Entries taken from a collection

*** Block opens ***

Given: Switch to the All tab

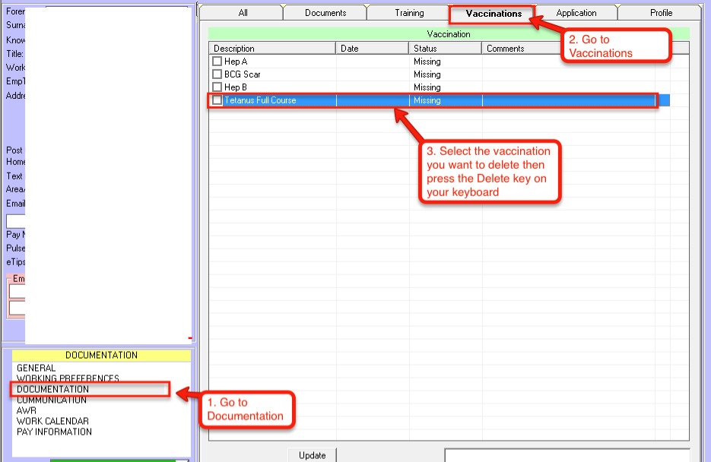Looking at the screenshot, I should click(243, 13).

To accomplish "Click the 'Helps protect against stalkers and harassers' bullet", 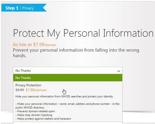I will (43, 119).
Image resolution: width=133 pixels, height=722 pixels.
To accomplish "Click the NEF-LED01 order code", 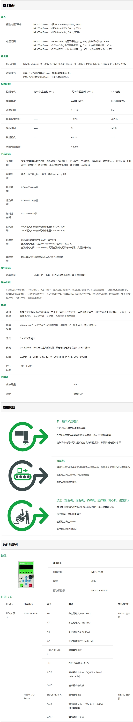I will point(97,572).
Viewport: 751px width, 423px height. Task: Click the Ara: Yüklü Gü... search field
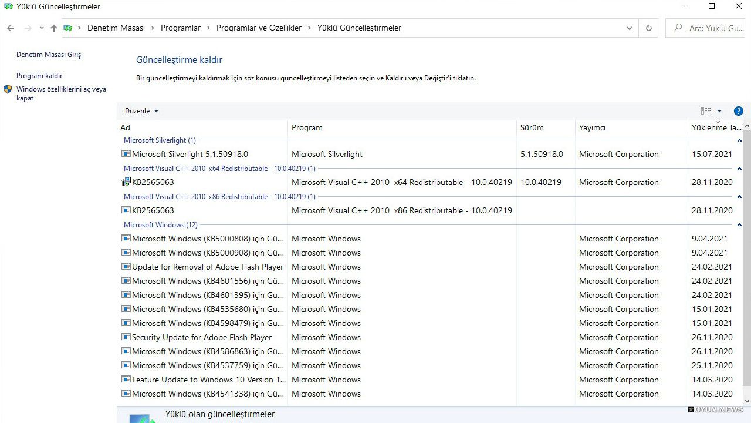(708, 28)

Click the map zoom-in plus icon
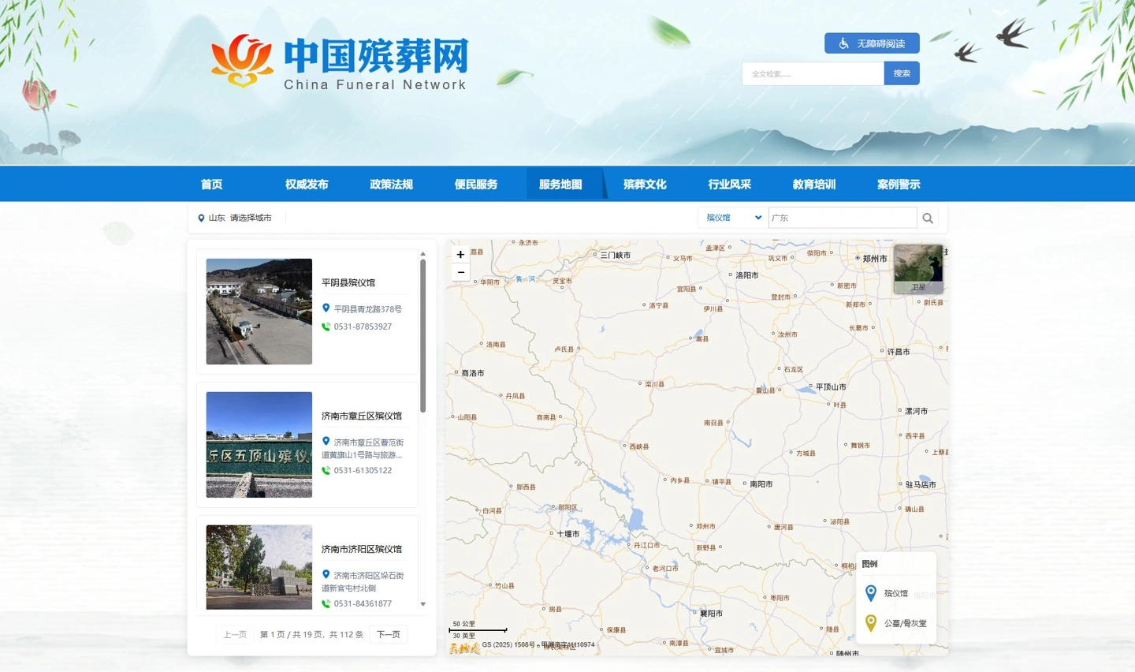point(460,255)
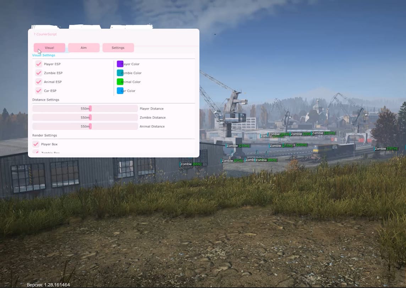Image resolution: width=406 pixels, height=288 pixels.
Task: Click the Zombie 187m marker label
Action: [386, 149]
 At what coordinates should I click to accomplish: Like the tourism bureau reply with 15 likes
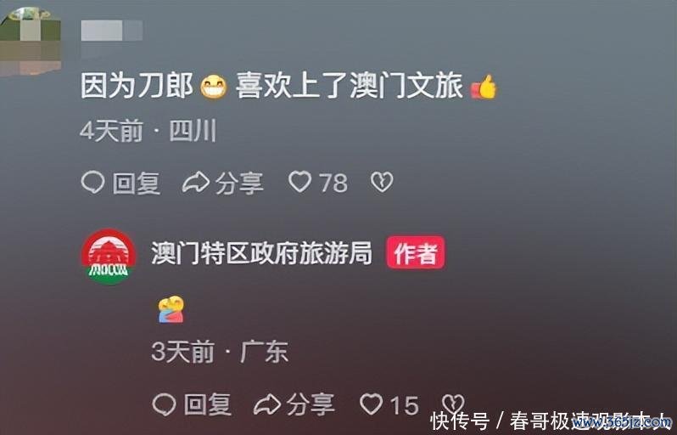(372, 404)
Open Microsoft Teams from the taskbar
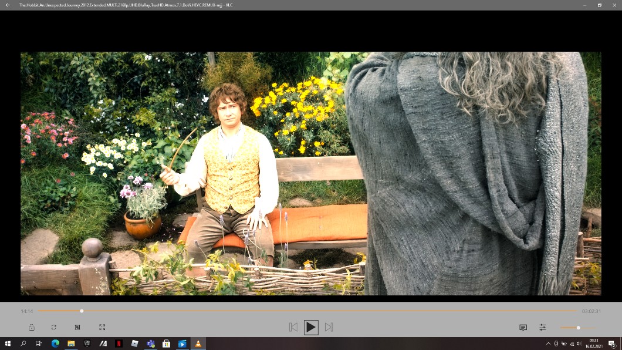 tap(150, 344)
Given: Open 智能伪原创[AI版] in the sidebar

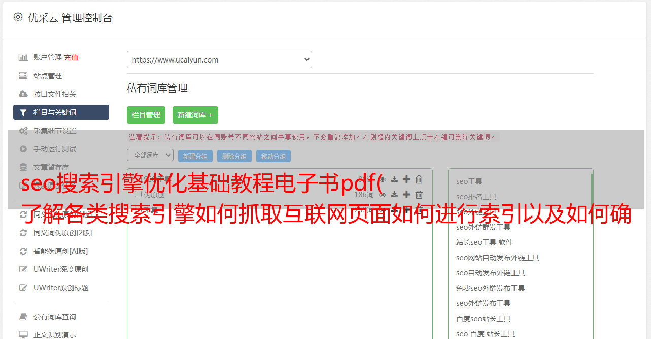Looking at the screenshot, I should coord(61,251).

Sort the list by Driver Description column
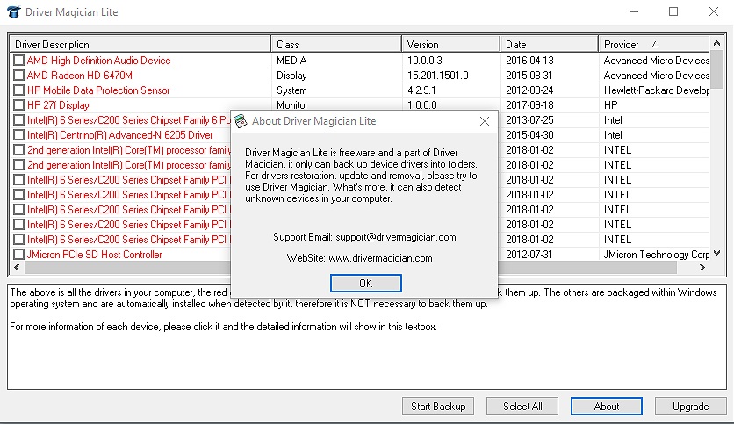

*** Block closes ***

What needs to be done. Reproduce the records above exactly, but only from the line containing "Click the map zoom-in plus icon" through the last line, both included, and without any pictures.

Exercise response.
Click the map zoom-in plus icon
point(460,255)
Image resolution: width=406 pixels, height=288 pixels.
Task: Click the Zombie 187m marker label
Action: [386, 149]
 At what coordinates should I click to accomplish: Like the tourism bureau reply with 15 likes
(372, 404)
Open Microsoft Teams from the taskbar
 tap(150, 344)
Given: Open 智能伪原创[AI版] in the sidebar

Looking at the screenshot, I should coord(61,251).

Sort the list by Driver Description column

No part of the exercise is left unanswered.